Stored data entries

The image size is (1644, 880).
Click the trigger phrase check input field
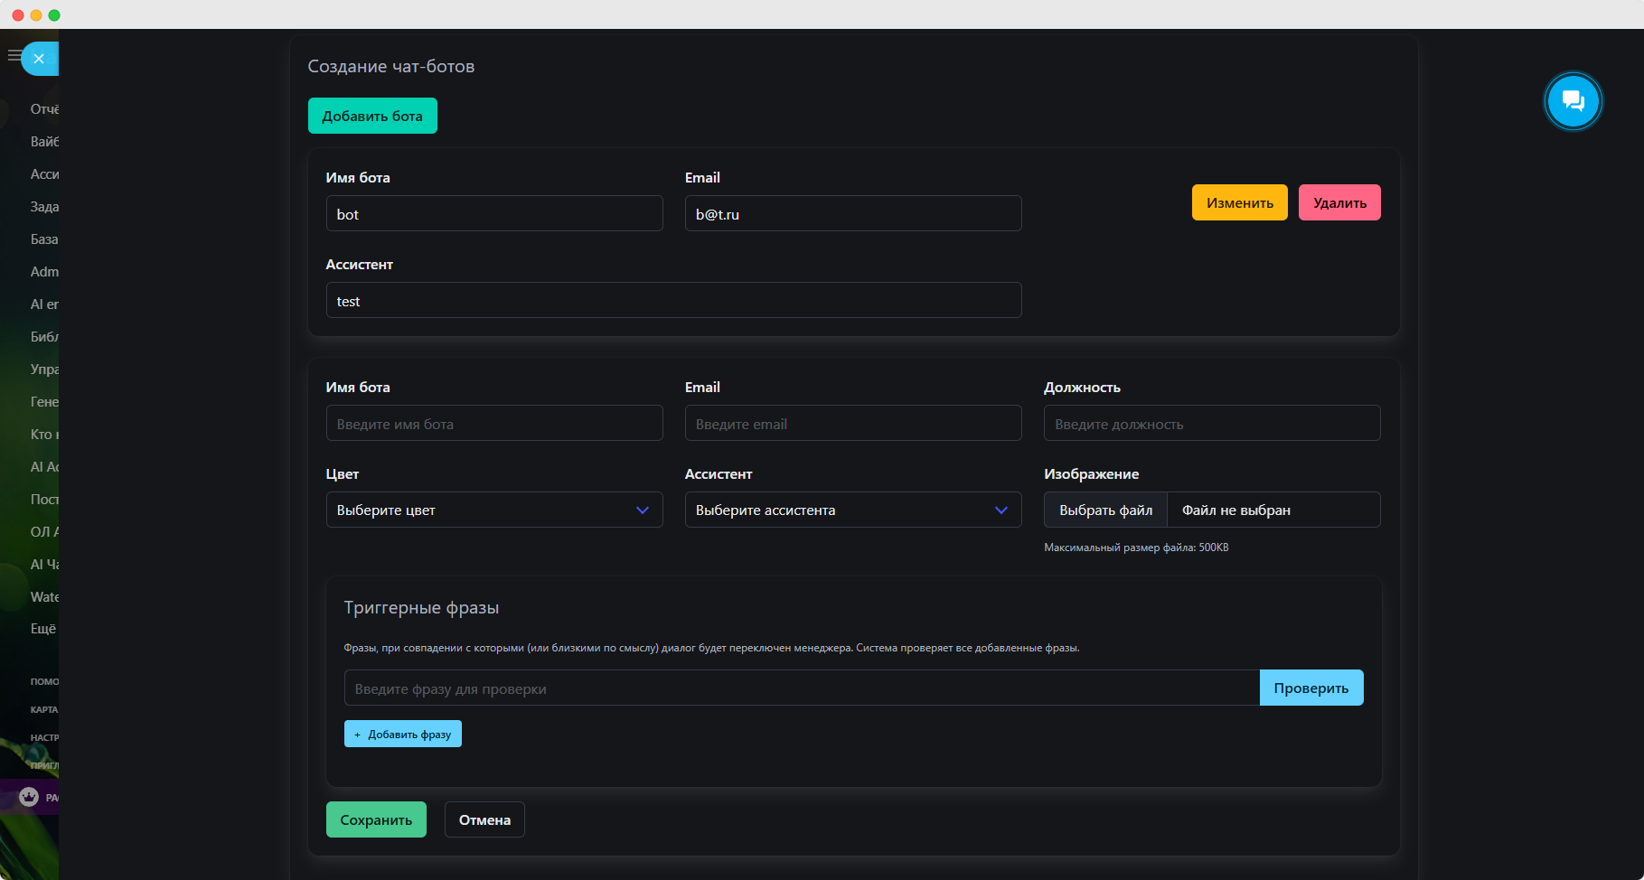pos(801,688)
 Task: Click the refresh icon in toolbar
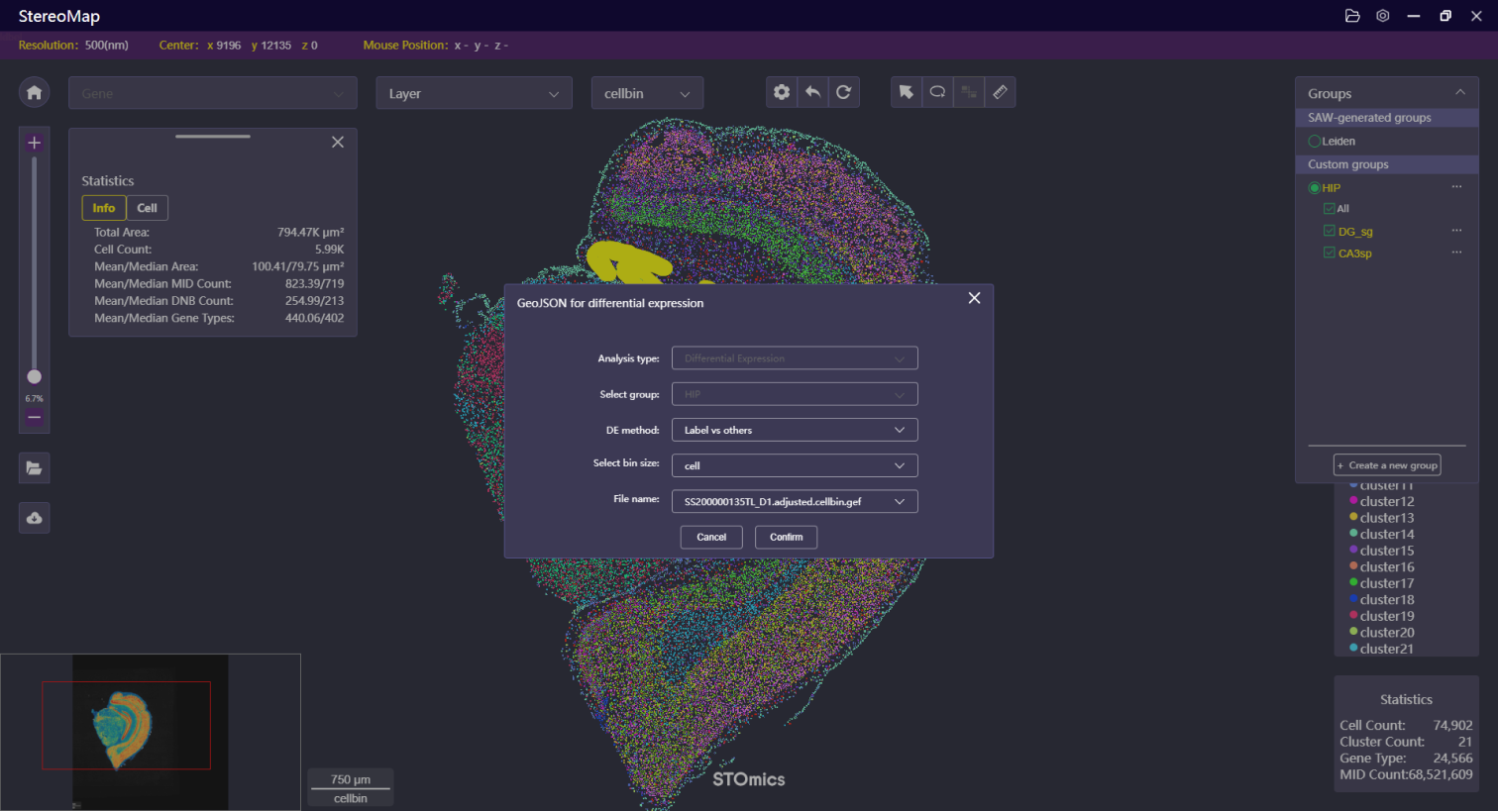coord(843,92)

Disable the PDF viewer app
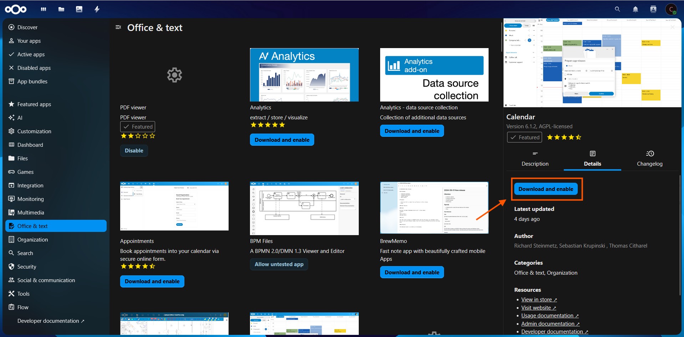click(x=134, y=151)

Your goal — The exact lines from the one containing "Click the trigger phrase check input field" through the end of the data are to be copied, with both ends kept and pictures left out.

Completed task —
Click the trigger phrase check input field
pos(801,688)
 Task: Click the refresh icon in toolbar
coord(843,92)

Disable the PDF viewer app
click(x=134, y=151)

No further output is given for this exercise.